►

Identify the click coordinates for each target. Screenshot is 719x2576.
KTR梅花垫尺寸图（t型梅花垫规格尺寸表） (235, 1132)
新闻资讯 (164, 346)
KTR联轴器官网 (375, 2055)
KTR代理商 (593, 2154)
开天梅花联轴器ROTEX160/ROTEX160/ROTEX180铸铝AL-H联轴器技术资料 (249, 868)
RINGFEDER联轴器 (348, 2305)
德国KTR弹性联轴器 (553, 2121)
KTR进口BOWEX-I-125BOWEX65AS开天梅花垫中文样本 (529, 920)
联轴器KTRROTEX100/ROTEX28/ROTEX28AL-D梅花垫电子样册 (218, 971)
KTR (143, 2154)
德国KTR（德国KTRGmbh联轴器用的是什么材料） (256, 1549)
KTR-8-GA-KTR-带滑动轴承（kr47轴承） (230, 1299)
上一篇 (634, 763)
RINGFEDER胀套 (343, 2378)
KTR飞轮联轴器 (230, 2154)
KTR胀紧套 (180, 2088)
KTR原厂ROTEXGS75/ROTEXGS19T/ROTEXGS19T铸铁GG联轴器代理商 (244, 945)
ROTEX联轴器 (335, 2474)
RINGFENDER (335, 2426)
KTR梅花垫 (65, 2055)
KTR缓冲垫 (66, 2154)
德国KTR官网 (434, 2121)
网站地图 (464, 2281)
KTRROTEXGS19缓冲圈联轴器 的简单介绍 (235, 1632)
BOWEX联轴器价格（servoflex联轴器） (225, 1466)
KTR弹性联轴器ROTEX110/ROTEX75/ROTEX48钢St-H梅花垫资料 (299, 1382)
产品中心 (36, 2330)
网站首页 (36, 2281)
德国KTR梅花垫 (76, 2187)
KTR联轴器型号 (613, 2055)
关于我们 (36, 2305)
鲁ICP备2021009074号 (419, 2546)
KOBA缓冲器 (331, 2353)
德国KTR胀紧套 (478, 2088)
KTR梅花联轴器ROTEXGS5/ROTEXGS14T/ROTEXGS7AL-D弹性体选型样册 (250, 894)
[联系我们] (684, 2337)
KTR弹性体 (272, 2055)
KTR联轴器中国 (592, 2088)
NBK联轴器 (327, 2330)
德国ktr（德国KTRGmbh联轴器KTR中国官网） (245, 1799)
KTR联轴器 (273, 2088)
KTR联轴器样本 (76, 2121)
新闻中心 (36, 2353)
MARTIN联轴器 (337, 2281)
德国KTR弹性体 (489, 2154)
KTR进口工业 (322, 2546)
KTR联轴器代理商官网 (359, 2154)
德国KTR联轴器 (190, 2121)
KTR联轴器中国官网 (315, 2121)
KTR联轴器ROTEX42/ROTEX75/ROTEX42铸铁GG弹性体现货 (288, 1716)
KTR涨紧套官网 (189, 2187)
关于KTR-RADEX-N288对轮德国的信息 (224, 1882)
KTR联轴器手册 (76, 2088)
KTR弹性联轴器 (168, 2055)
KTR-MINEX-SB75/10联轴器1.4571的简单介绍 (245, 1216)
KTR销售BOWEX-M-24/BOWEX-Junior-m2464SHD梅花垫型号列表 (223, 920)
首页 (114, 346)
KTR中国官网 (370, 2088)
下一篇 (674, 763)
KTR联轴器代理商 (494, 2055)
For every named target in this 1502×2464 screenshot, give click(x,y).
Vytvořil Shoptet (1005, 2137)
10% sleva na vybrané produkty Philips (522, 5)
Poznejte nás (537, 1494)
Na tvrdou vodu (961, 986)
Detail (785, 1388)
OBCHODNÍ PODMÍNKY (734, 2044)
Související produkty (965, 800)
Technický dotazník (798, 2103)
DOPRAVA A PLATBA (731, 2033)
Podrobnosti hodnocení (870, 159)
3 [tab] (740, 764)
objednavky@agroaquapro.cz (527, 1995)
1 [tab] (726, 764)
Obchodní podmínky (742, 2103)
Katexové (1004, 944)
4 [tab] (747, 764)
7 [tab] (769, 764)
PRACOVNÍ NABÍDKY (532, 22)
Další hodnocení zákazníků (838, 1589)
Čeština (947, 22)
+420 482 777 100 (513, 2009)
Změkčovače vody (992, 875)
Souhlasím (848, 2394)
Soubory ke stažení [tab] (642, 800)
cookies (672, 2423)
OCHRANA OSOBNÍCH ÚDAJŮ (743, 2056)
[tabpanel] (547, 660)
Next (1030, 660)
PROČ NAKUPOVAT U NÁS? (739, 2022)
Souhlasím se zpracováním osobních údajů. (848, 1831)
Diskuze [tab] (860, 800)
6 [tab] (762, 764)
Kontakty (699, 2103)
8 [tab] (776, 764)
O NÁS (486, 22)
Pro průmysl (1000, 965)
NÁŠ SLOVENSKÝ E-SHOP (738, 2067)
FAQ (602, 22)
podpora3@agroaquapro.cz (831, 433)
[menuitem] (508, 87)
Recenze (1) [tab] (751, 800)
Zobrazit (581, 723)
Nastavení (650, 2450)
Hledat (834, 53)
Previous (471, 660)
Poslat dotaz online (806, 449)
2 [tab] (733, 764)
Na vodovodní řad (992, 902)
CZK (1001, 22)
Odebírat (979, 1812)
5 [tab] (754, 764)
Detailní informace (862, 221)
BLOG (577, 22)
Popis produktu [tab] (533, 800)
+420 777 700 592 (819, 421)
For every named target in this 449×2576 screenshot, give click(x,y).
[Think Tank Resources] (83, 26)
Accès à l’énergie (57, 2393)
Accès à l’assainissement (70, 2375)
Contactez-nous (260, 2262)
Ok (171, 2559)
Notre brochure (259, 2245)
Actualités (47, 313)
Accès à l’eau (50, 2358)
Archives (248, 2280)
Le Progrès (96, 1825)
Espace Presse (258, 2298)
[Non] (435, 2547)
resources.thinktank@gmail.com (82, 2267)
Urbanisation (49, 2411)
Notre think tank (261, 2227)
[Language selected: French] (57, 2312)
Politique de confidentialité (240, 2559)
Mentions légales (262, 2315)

◄

EXERCISE OBJECTIVE: Pick out each line in the records above that contains the string "every", matching case exactly.

REPLY:
For every named target in this 1502×2464 screenshot, give click(x,y).
For every named target in this 449×2576 screenshot, give click(x,y).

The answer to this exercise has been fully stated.